IBM makes duo of super deals

Announcement of supercomputer deals includes one that should outperform today's top 500 combined

IBM Corp. announced a pair of major supercomputer deals Nov. 9, one of which is expected to outperform the top 500 supercomputers combined, and the other will speed up the processes used for predicting climatic changes.

The Department of Energy's Lawrence Livermore National Laboratory announced a partnership with IBM to jointly design a new supercomputer expected to operate at about 200 teraflops, which is greater than the total computing power of the top 500 supercomputers in the world today, according to Livermore officials. A teraflop equals 1 trillion operations per second. The machine, based on IBM's Blue Gene architecture, is called Blue Gene/L and is slated for completion in 2004. Researchers plan to use it to simulate physical phenomena of national interest — fires, explosions and the aging of materials.

Blue Gene/L is the second supercomputer being developed under this IBM program; the first is being built at Oak Ridge National Laboratory to analyze proteins.

Livermore will get help on the Blue Gene/L project from collaborators at the Energy Department's National Nuclear Security Agency (NNSA), Columbia University, the San Diego Supercomputing Center, and the California Institute of Technology.

David Nowak, the program leader of NNSA's Accelerated Strategic Computing Initiative, said the new machine will be used for "modeling of the aging and properties of materials and the modeling of turbulence, [and] this technology opens the door to a number of applications of great interest to civilian industry and business, like biology and other life sciences."

The machine will be able to work these applications faster because it is equipped with data-chip cells that include two processors: one for computing and one for communicating. In addition, each cell will have its own onboard memory. Each of the data-chip cells will work on a fragment of a larger problem. The IBM and Livermore team will explore the hardware and software components needed to construct this new computing architecture, and the laboratory will provide design expertise for identifying potential applications.

Mark Dean, vice president of systems at IBM Research, said that partnering with Livermore is "a key part of our strategy, as IBM realizes we cannot build these machines on our own and Livermore brings important application and design expertise to the project."

Elsewhere, the National Center for Atmospheric Research (NCAR) selected Big Blue to provide a supercomputer seven times faster than the current ones being used for predicting climatic changes.

Once NCAR's machine, code named Blue Sky, is completed in September 2002, it will improve the agency's climate modeling capabilities. Blue Sky will accelerate research in global and regional climate change, droughts, short- and long-range weather prediction and warnings, wildland fires, turbulence, atmospheric chemistry, space weather, and other critical areas, said Timothy Killeen, NCAR director.

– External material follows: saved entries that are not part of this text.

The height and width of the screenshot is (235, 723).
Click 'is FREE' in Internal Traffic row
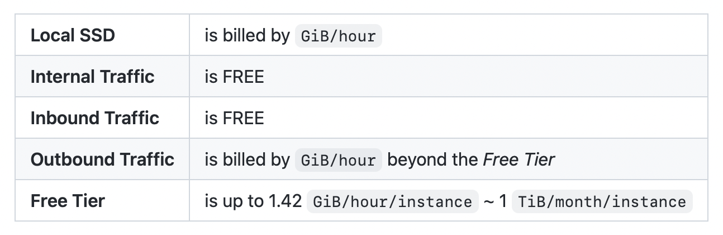pyautogui.click(x=234, y=77)
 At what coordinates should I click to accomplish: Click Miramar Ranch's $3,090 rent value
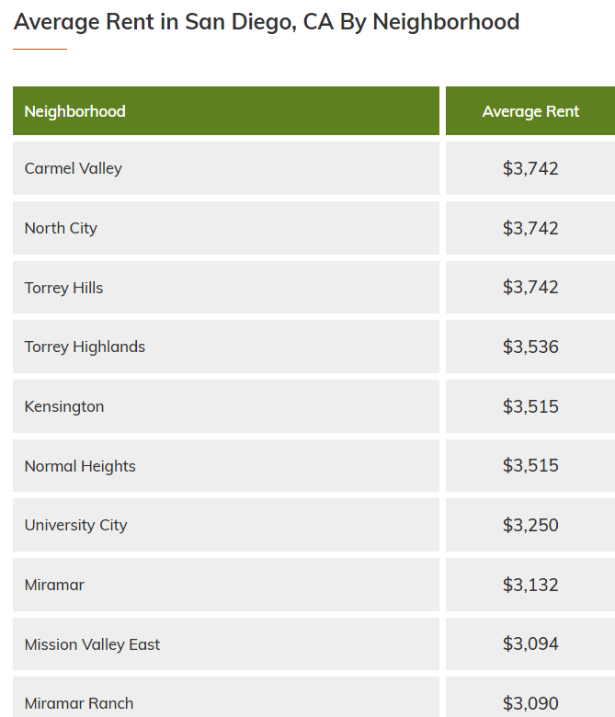530,703
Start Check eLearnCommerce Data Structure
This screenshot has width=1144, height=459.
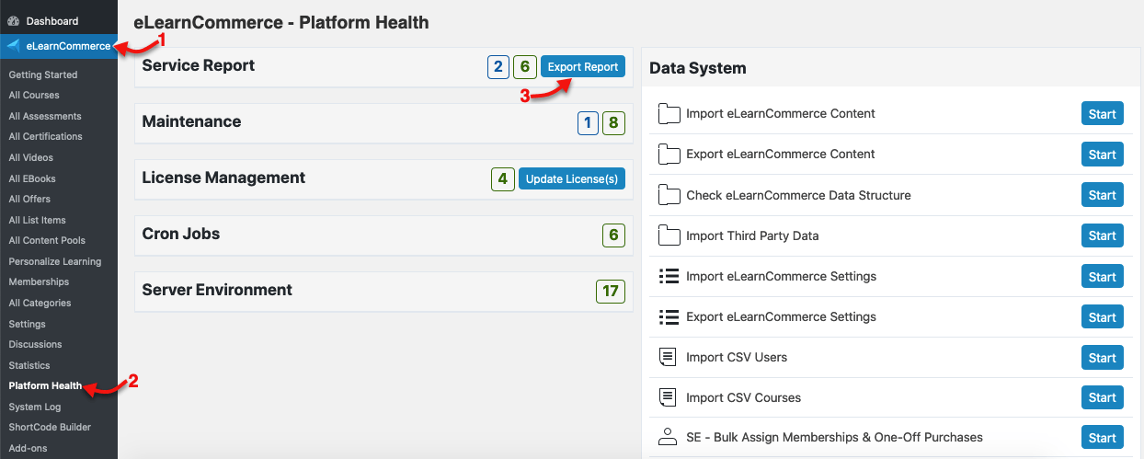tap(1102, 195)
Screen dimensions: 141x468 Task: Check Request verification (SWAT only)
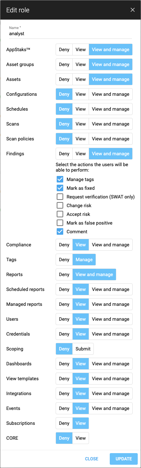point(60,197)
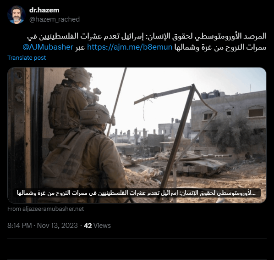Click the Nov 13, 2023 date

tap(57, 226)
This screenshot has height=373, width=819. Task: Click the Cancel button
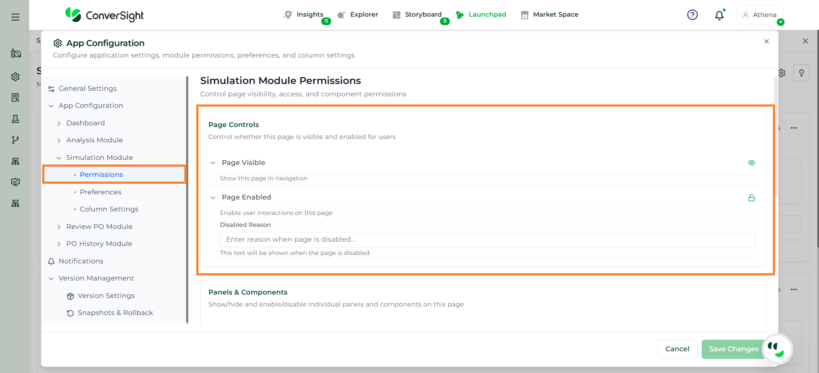[677, 349]
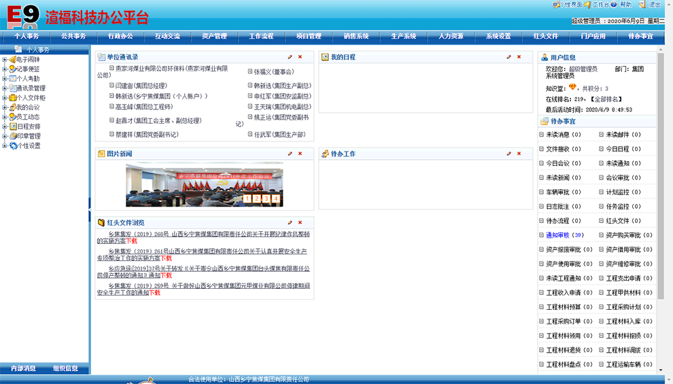673x384 pixels.
Task: Open the 系统设置 menu
Action: (x=498, y=36)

"The addition of Blue Sky to NCAR's computing center is the single biggest increment in raw computing power in NCAR history," Killeen said.

The National Science Foundation, NCAR's primary sponsor, purchased the new $24 million system, which will be assembled in two phases.

The first phase, beginning this year, will include IBM SP supercomputer technology and will more than double NCAR's processing capacity to 2 trillion calculations per second. In the second phase, scheduled for next fall, the addition of IBM eServer p690 Unix servers will bring the machine's peak speed to 7 trillion calculations per second.